■ EXERCISE: Could you repeat all of the entries exactly, leaving out any pictures?

■ Collected data:
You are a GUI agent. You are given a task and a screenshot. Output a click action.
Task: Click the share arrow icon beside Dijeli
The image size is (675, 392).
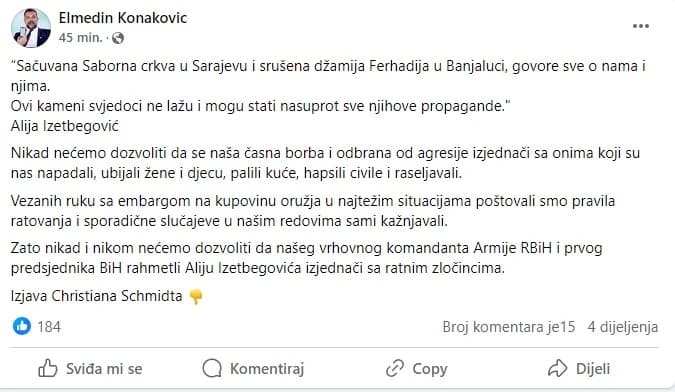(557, 368)
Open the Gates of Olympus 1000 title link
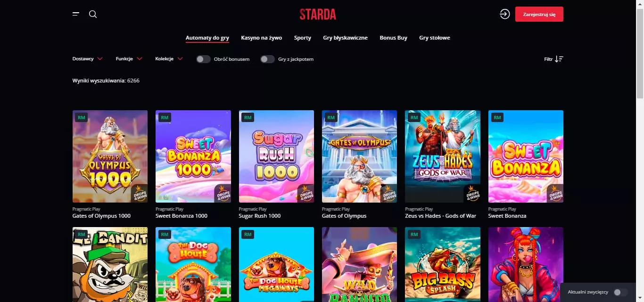644x302 pixels. pyautogui.click(x=101, y=216)
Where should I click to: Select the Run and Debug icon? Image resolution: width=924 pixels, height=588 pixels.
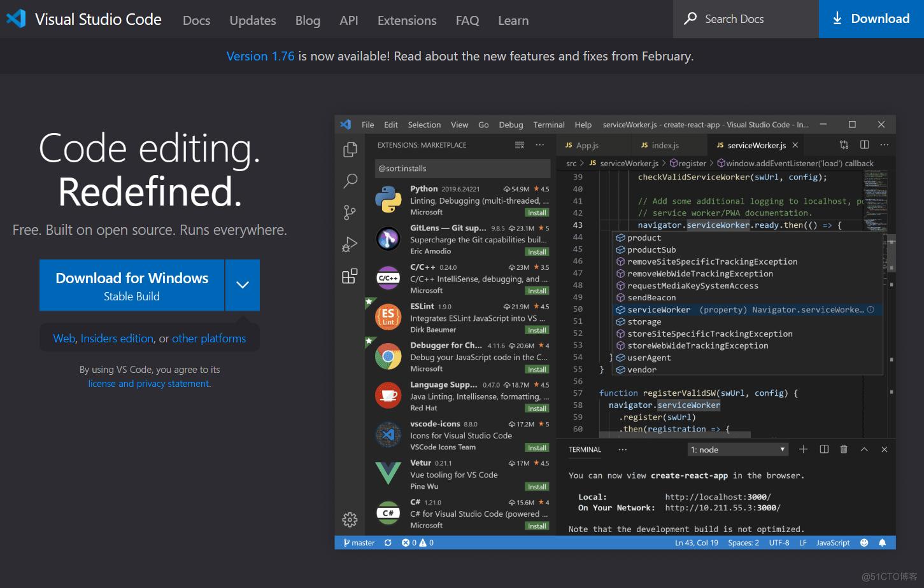coord(350,244)
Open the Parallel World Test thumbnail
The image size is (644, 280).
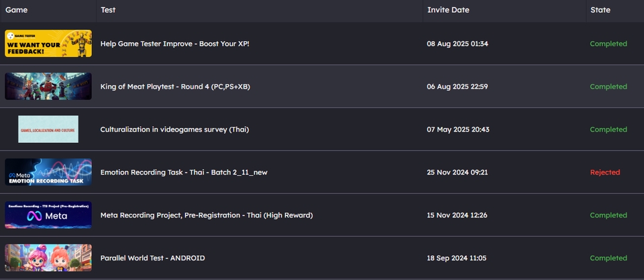pos(48,258)
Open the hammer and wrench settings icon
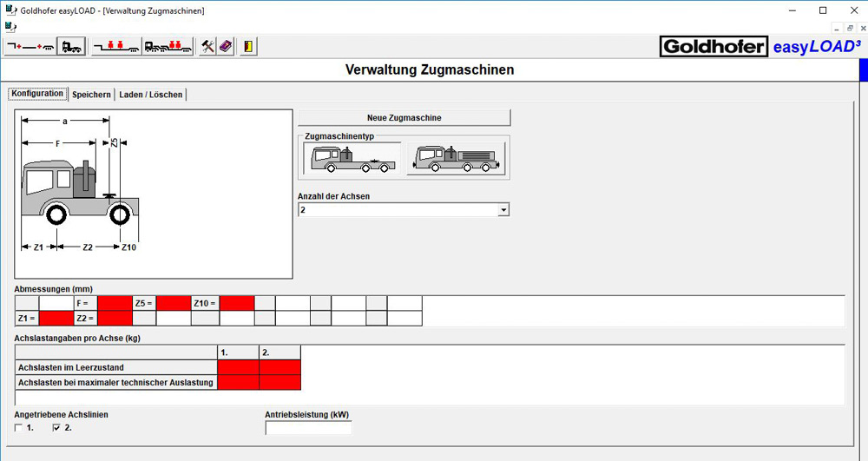 pyautogui.click(x=207, y=47)
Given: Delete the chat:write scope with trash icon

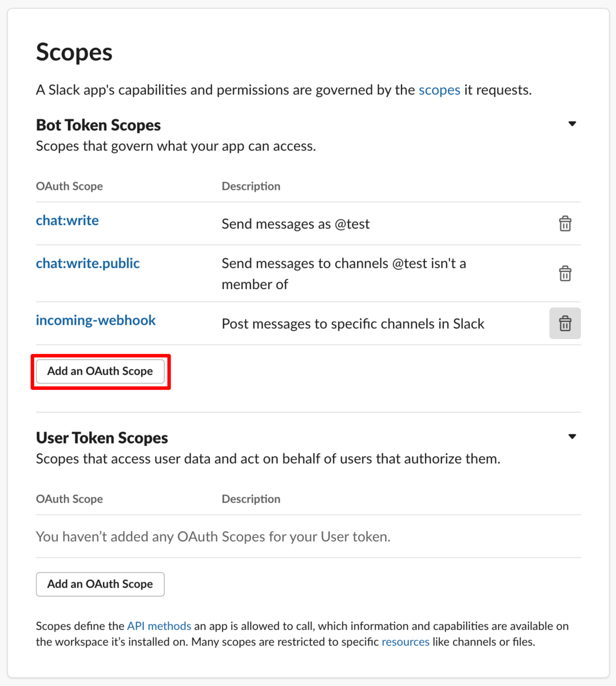Looking at the screenshot, I should coord(565,224).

■ TASK OUTPUT:
You are a GUI agent. You are given a task and a screenshot. Output a click action.
Task: Click the share arrow icon beside Dijeli
The image size is (675, 392).
(557, 368)
Open the Gates of Olympus 1000 title link
644x302 pixels. pyautogui.click(x=101, y=216)
Where should I click to: Select the Run and Debug icon? Image resolution: width=924 pixels, height=588 pixels.
coord(350,244)
Open the Parallel World Test thumbnail
The image size is (644, 280).
pos(48,258)
Open the hammer and wrench settings icon
 pyautogui.click(x=207, y=47)
Given: Delete the chat:write scope with trash icon

Looking at the screenshot, I should coord(565,224).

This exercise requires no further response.